*Ziel*:
Schreiben Sie den Artikel über den schwierigen Weg zum Dartsprofi vollständig und ohne jede Änderung ab.

Der deutsche Darts-Profi Gabriel Clemens beim Einlaufen zum Halbfinale der Darts-WM gegen Michael Smith

Nach erfolgreicher WM Der schwierige Weg zum Dartsprofi

Stand: 05.01.2023 19:27 Uhr

Die Halbfinal-Teilnahme von Gabriel Clemens bei der Darts-WM könnte in Deutschland einen Boom auslösen. Das System der Profiorganisation ist aber gar nicht darauf ausgelegt, dass eine breite Masse mit den fliegenden Pfeilen ihr Geld verdient.

Von Kevin Barth

Wer sich durch den Erfolg von Gabriel Clemens zum ersten Mal mit dem Dartssport beschäftigt hat, dem werden vielleicht drei Buchstaben aufgefallen sein: PDC. Diese Abkürzung steht für Professional Darts Corporation, das ist der Veranstalter aller Profiturniere. Eine Organisation, die sich vor 30 Jahren gegründet hat. Dadurch sollten größere finanzielle Möglichkeiten für die Spieler entstehen.

(Einträge aus einem Zeige-Datensatz)
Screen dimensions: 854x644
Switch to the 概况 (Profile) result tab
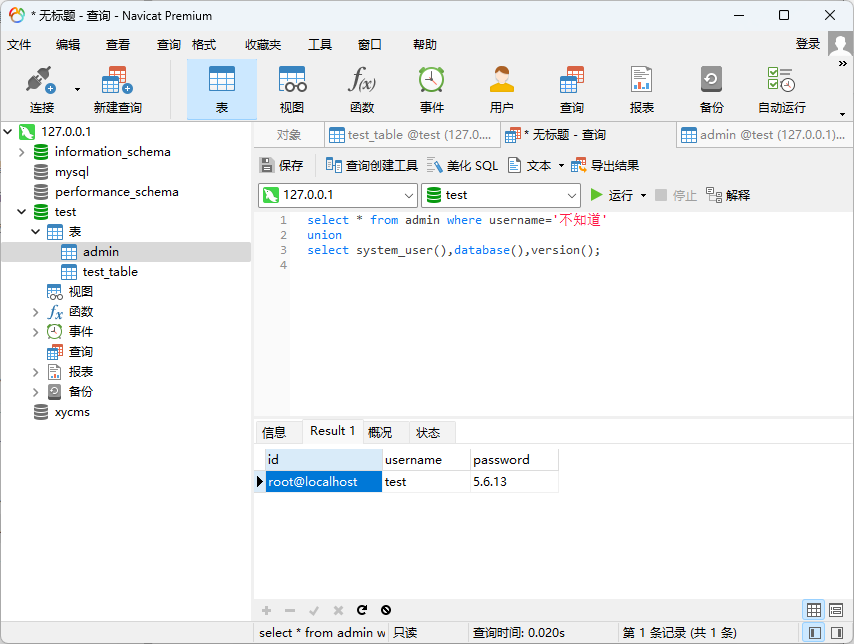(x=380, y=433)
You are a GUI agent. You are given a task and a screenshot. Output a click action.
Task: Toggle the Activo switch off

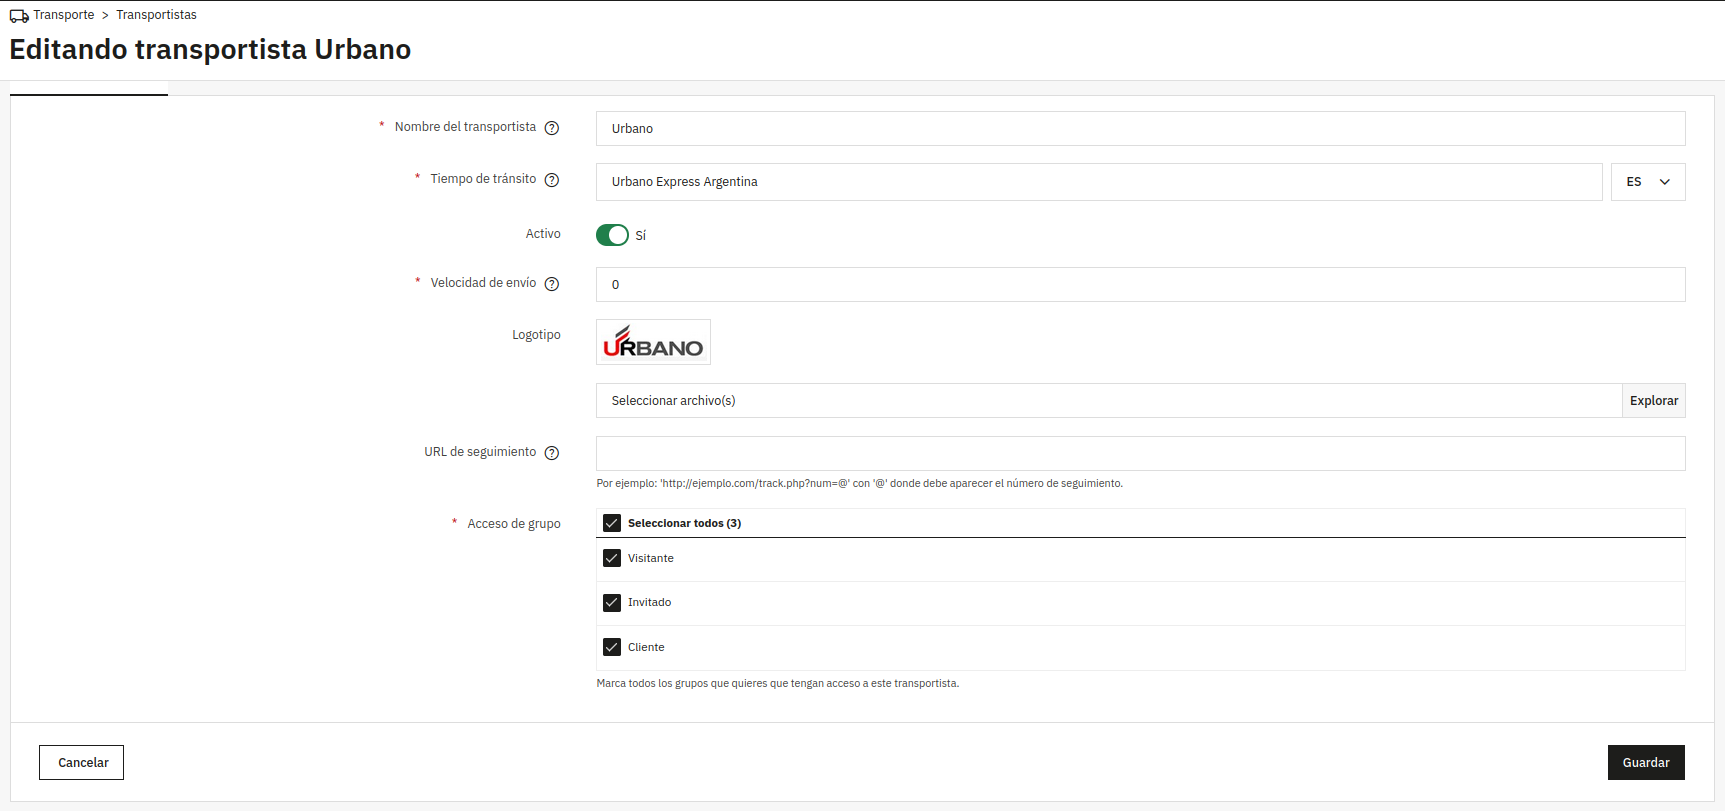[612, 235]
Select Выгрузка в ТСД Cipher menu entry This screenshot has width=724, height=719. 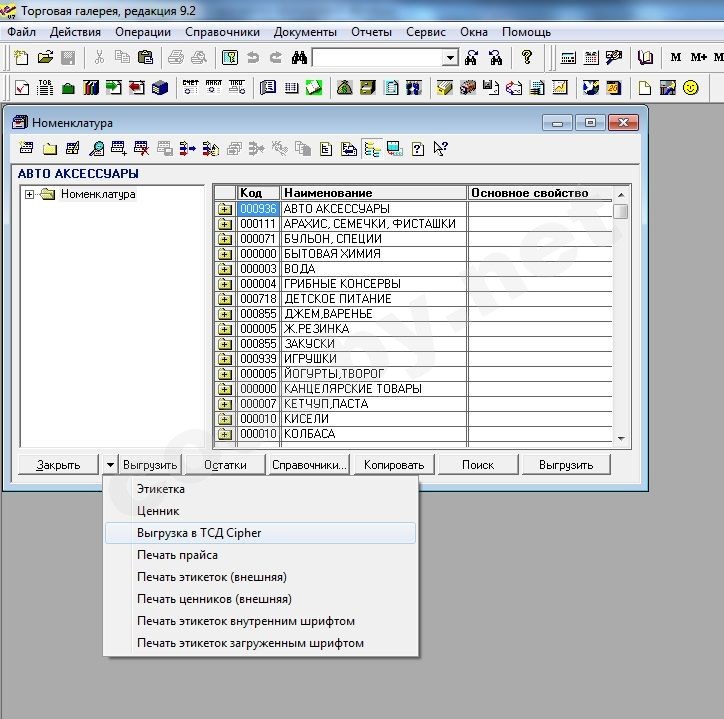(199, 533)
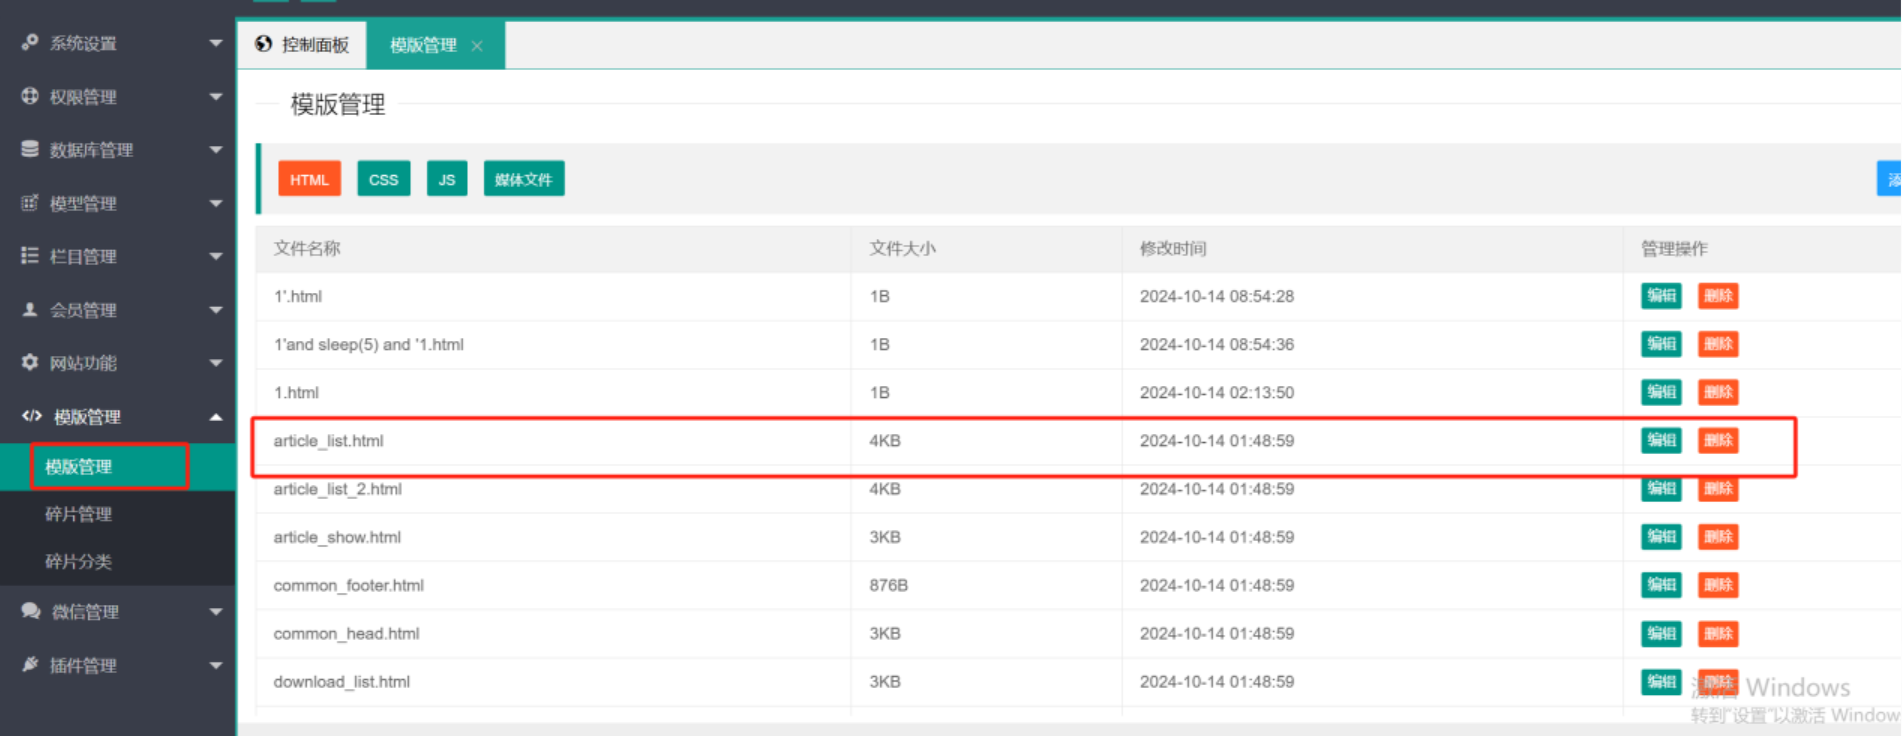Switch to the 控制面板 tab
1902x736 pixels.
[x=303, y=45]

*Lösung*:
Der deutsche Darts-Profi Gabriel Clemens beim Einlaufen zum Halbfinale der Darts-WM gegen Michael Smith

Nach erfolgreicher WM Der schwierige Weg zum Dartsprofi

Stand: 05.01.2023 19:27 Uhr

Die Halbfinal-Teilnahme von Gabriel Clemens bei der Darts-WM könnte in Deutschland einen Boom auslösen. Das System der Profiorganisation ist aber gar nicht darauf ausgelegt, dass eine breite Masse mit den fliegenden Pfeilen ihr Geld verdient.

Von Kevin Barth

Wer sich durch den Erfolg von Gabriel Clemens zum ersten Mal mit dem Dartssport beschäftigt hat, dem werden vielleicht drei Buchstaben aufgefallen sein: PDC. Diese Abkürzung steht für Professional Darts Corporation, das ist der Veranstalter aller Profiturniere. Eine Organisation, die sich vor 30 Jahren gegründet hat. Dadurch sollten größere finanzielle Möglichkeiten für die Spieler entstehen.